Center for Reproductive Rights Calls on U.S. to Keep It’s Promise to Protect Reproductive Rights
United States Goes Before U.N. Human Rights Committee
Geneva – Today, the Center for Reproductive Rights urged the United States to uphold the legal pledge it made under the International Covenant on Civil and Political Rights (ICCPR), an international human rights treaty established in 1966 by members of the United Nations. The Center called on the United States to take action to protect the lives of women everywhere by guaranteeing full access to reproductive healthcare services, instead of imposing barriers.
The demands of the Center for Reproductive Rights come as the United Nations Human Rights Committee is set to review U.S. compliance with the ICCPR this week in Geneva. A delegation from the Center arrived in Switzerland today to monitor the two-day session and the U.S. response to its “shadow report,” which outlines numerous U.S. violations of the ICCPR in the area of reproductive rights.
“The U.S. government has broken its promise to protect women’s reproductive rights. Now is the time for the U.S. to take the lead in guaranteeing reproductive rights by adopting policies and enacting laws that help rather than harm women,” said Nancy Northup, President of the Center for Reproductive Rights.

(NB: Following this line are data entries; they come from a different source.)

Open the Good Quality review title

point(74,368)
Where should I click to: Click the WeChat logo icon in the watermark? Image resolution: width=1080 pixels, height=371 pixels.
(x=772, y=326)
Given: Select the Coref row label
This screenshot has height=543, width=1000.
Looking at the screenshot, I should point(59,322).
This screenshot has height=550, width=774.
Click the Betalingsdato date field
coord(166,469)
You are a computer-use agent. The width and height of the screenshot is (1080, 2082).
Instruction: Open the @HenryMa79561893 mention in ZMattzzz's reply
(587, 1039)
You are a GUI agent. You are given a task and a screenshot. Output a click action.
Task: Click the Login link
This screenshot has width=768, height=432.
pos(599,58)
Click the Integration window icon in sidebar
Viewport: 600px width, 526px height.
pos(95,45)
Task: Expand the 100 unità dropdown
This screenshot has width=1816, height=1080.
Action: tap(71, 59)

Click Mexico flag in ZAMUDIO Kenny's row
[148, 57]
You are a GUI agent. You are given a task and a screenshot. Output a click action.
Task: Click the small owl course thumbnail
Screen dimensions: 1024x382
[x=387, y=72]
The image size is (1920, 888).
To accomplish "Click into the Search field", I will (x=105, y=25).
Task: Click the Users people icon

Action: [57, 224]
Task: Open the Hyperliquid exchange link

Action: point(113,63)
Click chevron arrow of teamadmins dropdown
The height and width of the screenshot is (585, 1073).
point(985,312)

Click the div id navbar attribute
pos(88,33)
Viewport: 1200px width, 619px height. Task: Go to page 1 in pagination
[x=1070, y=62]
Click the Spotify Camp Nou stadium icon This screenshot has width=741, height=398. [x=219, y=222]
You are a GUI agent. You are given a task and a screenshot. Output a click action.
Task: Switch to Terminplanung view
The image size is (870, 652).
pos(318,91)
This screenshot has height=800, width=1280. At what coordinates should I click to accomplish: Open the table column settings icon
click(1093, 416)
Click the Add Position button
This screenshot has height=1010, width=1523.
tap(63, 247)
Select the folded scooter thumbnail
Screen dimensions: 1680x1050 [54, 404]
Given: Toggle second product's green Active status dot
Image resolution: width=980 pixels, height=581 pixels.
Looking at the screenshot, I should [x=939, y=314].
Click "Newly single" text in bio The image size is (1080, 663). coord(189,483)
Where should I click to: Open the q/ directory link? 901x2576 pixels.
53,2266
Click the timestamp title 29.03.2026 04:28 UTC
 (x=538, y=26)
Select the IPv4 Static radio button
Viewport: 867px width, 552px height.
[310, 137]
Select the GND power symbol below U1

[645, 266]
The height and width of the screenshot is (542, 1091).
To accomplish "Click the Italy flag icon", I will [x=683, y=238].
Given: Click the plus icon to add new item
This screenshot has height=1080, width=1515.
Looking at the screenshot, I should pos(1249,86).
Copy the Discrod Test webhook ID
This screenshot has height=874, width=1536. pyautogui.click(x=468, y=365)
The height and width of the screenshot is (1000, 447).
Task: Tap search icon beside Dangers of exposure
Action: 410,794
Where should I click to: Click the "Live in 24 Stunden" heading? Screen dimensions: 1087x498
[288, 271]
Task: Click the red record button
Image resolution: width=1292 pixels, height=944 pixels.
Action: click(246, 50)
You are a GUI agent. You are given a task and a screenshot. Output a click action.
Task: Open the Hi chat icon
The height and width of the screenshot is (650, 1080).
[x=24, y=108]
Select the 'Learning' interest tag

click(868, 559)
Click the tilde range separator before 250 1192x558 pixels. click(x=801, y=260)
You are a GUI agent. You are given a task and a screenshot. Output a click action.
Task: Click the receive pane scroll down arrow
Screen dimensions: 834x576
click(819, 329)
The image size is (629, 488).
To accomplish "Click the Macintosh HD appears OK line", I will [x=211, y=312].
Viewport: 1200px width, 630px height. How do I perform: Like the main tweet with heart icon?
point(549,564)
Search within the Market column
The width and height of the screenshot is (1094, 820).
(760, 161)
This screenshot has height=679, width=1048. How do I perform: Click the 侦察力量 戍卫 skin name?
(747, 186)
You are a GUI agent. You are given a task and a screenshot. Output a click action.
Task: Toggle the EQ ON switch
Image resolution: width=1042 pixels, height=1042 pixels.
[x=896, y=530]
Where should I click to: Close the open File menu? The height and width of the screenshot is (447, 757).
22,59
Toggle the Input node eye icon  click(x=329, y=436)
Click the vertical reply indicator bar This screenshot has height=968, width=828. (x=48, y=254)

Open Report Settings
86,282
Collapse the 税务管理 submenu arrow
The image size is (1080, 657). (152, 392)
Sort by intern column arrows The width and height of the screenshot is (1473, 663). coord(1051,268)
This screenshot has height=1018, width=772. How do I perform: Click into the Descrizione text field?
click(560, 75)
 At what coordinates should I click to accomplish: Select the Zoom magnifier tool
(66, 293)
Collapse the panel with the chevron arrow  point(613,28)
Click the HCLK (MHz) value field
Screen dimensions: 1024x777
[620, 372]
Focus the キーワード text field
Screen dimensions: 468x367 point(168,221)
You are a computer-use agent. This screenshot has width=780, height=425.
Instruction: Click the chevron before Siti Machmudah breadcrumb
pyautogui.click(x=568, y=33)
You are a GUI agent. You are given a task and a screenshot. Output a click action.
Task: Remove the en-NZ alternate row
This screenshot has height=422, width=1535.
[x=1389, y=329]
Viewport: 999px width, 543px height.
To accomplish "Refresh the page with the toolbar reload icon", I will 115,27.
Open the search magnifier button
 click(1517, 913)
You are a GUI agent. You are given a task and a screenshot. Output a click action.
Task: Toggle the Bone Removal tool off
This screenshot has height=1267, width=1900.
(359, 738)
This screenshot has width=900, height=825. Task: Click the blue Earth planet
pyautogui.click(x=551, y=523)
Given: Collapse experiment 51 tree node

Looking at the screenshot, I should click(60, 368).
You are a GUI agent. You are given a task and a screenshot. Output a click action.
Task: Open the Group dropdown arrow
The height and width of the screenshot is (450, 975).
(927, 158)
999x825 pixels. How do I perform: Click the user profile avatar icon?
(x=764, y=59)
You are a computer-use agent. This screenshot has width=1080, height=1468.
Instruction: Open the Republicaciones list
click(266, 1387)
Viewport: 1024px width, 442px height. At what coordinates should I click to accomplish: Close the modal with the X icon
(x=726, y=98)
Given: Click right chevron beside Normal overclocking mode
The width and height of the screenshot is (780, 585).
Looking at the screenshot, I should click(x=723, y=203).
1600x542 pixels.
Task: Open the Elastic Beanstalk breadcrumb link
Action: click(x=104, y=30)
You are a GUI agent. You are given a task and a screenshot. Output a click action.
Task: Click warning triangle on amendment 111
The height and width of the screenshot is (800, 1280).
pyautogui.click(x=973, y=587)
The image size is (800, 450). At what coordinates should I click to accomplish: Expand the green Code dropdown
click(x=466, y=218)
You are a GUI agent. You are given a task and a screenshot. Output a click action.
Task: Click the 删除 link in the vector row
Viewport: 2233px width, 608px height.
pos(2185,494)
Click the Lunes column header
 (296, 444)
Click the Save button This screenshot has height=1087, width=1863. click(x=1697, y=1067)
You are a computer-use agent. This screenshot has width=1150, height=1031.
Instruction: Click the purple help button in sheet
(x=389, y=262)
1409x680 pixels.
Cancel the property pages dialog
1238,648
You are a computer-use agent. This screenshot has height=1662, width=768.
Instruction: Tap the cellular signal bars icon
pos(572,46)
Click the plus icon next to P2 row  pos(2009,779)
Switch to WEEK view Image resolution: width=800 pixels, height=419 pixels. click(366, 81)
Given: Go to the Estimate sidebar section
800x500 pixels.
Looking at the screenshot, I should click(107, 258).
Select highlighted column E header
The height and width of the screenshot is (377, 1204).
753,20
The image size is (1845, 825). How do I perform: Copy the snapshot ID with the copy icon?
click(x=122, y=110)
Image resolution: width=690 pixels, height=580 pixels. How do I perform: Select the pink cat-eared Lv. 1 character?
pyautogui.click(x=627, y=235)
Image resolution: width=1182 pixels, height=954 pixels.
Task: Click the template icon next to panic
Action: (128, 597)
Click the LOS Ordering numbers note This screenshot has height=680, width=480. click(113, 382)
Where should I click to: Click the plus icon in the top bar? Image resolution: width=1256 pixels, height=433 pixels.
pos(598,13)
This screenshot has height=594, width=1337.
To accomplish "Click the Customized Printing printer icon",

Over the past year, a team of lawyers from the Center analyzed U.S. policies and statistics on reproductive health and discovered the following:
* Constitutional protections for women’s health are in jeopardy. Congress and state legislatures have deliberately passed laws that endanger women’s health and disregard their constitutional rights by restricting or prohibiting abortion even when deemed medically necessary. Such laws include the first-ever federal abortion ban outlawing some of the safest procedures as early as 12 weeks of pregnancy.
* The U.S. government promotes deceptive information about reproductive health and denies men and women the facts they need to make responsible decisions about sex and contraception. For example, the U.S. funds campaigns to replace comprehensive sex education with “abstinence-only-until marriage” programs that distort and suppress information about contraception, while promoting harmful gender stereotypes.
* Federal and state health policies result in wide and tragic racial disparities in reproductive health: 41% of Latinas lack any health insurance, African-American women are more than four times more likely than whites to die in childbirth, and rates of infant mortality among African-American infants are higher than in 50 other countries.
The U.N. Human Rights Committee has asked the U.S. to address issues raised in the Center’s report, including the federal government’s global promotion of deceptive and restrictive information about reproductive health. On July 28, the Committee is expected to issue recommendations to the U.S., which the Center will comment on that same day.